In John 13, we find Jesus washing the feet of his disciples. Jesus then asks them, “Do you understand what I have done for you?” He says, “I have set you an example that you should do as I have done for you.” Jesus then says, “A new command I give you: Love one another. As I have loved you, so you must love one another.” If we are to emulate the quality of love that Jesus shows his disciples, then our actions towards our Black and brown neighbors must emulate the humility and generosity of Jesus.
For white evangelicals, getting the COVID-19 vaccine will require emulating the selflessness Jesus demonstrated when washing his disciple’s feet. Some evangelicals disagree with the current federal government while other evangelicals have been confused by disinformation campaigns. But Christians have not been given a spirit of fear, rather a spirit of love (2 Timothy 1:7), which should compel white evangelicals to act selflessly, and get the vaccine.

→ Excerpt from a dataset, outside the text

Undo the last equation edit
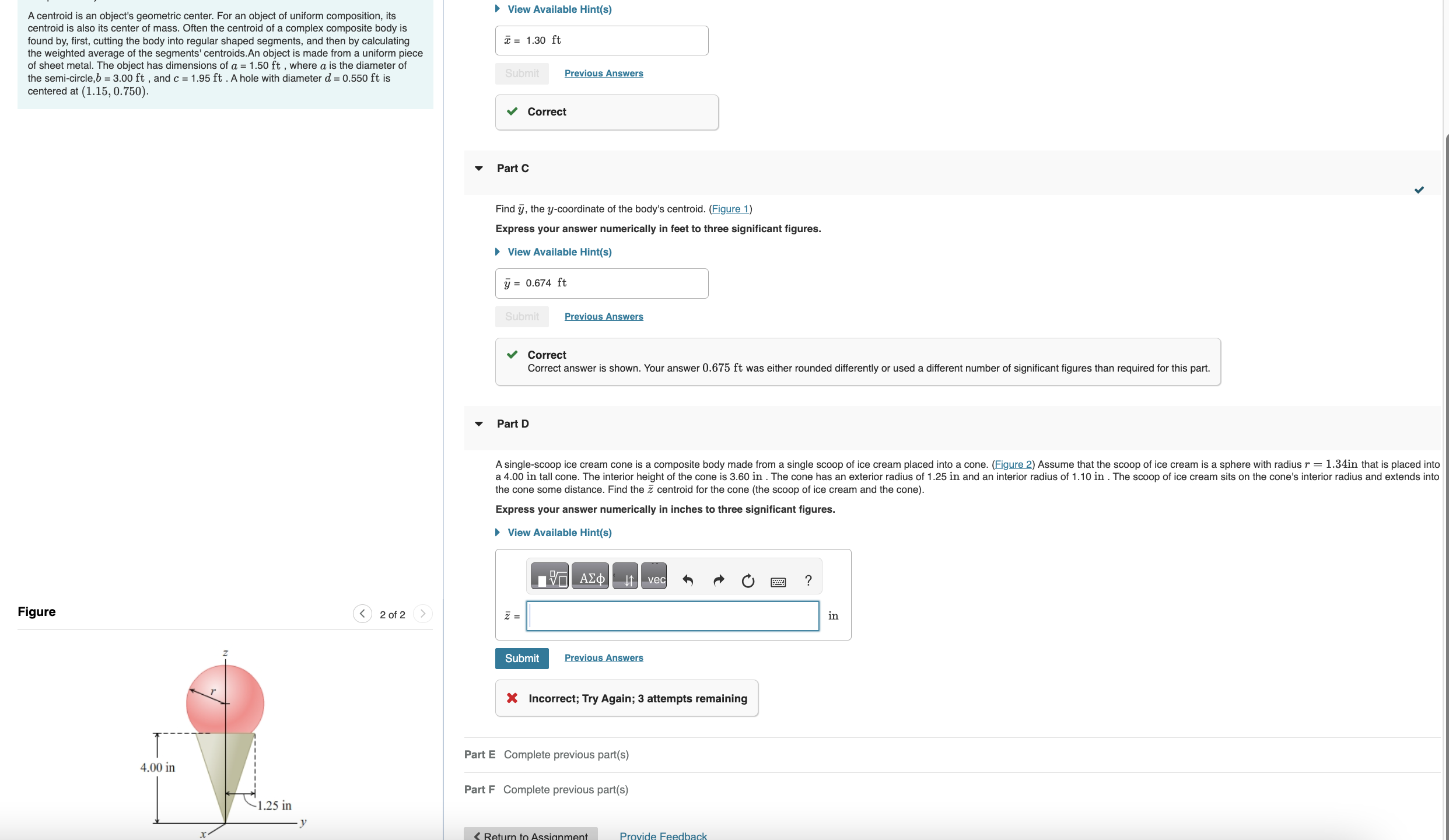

Rev. Manikka Bowman, of St. Paul AME Church Cambridge in Massachusetts, is an itinerant elder in the African Methodist Episcopal Church, and also serves on the Cambridge School Committee. She told Sojourners that getting vaccinated when one is healthy and able to do so is right in line with the message of the gospels. “To turn away from life-saving medical intervention during a global pandemic undermines the value of life and weakens the beloved Christian community,” she said, citing Matthew 25:44. “Caring for the well-being of others is a fundamental tenet of Christianity. To turn away from that responsibility is turning away from God's love for us through Christ Jesus,” she said.
My husband and I are both planning to get vaccinated. We are doing this to protect ourselves, and perhaps more importantly, to protect those in our beloved community who are the most susceptible to dying from this disease.